European Gas to Power (II) - squeezing margins
Gas producers across Europe and beyond are today presented with unprecedented growth opportunities. Major supply projects including the operational North stream and proposed South stream, Nabucco and Transanatolian pipelines are evidence of the expected need for gas in the coming decades. Liquefied Natural Gas continues to grow and increasingly exert its position as the key swing gas source across the Atlantic and Pacific basins. And, though it is not yet fully accepted as a primary source of energy in Europe, shale gas exploration in the US is affecting the global gas market and the drilling process may yet in the coming years find a better and safer way to gain public buy-in. A recent report by IEA suggests that gas could replace coal as the second largest primary energy source (after oil) and world demand for gas could rise by 50% within 25 years. Similarly Exxon Mobile predicts that in Germany gas consumption will rise to 34% of the energy mix by 2040 (from 20% today). But as one of the gas industry's key customers, the gas to power sector is not just keenly aware that gas demand growth means upward pressure on gas prices.

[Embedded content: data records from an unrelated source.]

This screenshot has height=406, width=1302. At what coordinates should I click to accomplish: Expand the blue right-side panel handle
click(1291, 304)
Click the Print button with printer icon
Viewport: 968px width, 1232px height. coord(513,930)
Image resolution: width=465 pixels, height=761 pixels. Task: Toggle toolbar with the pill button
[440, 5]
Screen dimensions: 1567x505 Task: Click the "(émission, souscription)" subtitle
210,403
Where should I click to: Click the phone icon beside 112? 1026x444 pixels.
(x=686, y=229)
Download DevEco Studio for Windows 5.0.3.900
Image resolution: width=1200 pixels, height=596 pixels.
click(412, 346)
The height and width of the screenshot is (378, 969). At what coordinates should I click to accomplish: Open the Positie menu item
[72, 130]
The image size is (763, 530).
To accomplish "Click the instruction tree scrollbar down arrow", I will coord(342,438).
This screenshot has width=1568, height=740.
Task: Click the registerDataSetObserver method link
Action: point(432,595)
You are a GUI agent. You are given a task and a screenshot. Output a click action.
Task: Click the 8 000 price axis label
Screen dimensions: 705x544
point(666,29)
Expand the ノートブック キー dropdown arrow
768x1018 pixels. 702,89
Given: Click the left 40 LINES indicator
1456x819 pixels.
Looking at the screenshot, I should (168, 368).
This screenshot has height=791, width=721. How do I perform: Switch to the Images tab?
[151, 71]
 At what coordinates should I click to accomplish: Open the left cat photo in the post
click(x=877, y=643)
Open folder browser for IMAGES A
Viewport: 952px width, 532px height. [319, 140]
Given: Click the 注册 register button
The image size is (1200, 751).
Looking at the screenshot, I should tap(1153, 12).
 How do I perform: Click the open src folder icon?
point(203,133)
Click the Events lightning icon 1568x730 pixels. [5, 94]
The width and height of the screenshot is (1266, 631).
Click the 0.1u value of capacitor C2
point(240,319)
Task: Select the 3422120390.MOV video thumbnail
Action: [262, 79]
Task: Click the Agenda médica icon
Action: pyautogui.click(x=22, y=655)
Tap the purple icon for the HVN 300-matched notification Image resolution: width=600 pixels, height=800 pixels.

As described in our last blog, the sector is facing pressure from renewables too and is faced with a bleak picture on declining margins in operating their plant assets. Relying on revenues over marginal running periods requires a seismic shift in thinking for generators, and investments in forecasting technology and market modelling tools with fast response are crucial (see also High Performance Computing). So too though is investment in engineering innovation and some of the current research projects being funded by European governments make interesting reading. BMWi's "FleGs" research project is developing a CCGT plant scheme whereby instead of being forced to consume heat and power at the same time, heat is instead stored in an integrated high-temperature thermal storage system. This means that at night-time, when baseload and wind generation is often sufficient to meet electricity demand but district heating is still required for customers, the costs of idling the gas turbine can at least be avoided. Similarly, new turbine advances such as the 50 MW/minute ramp rate of GE's FlexEfficiency turbine may also provide much needed faster load response and thereby allow CCGT plant to better react to intra-day price signals. Increasingly money will be made and lost in these critical ramping periods and in offering backup services to TSOs for ramping capability - whoever can adapt quickly and remain agile across engineering and IT technologies is likely to hold the competitive advantage.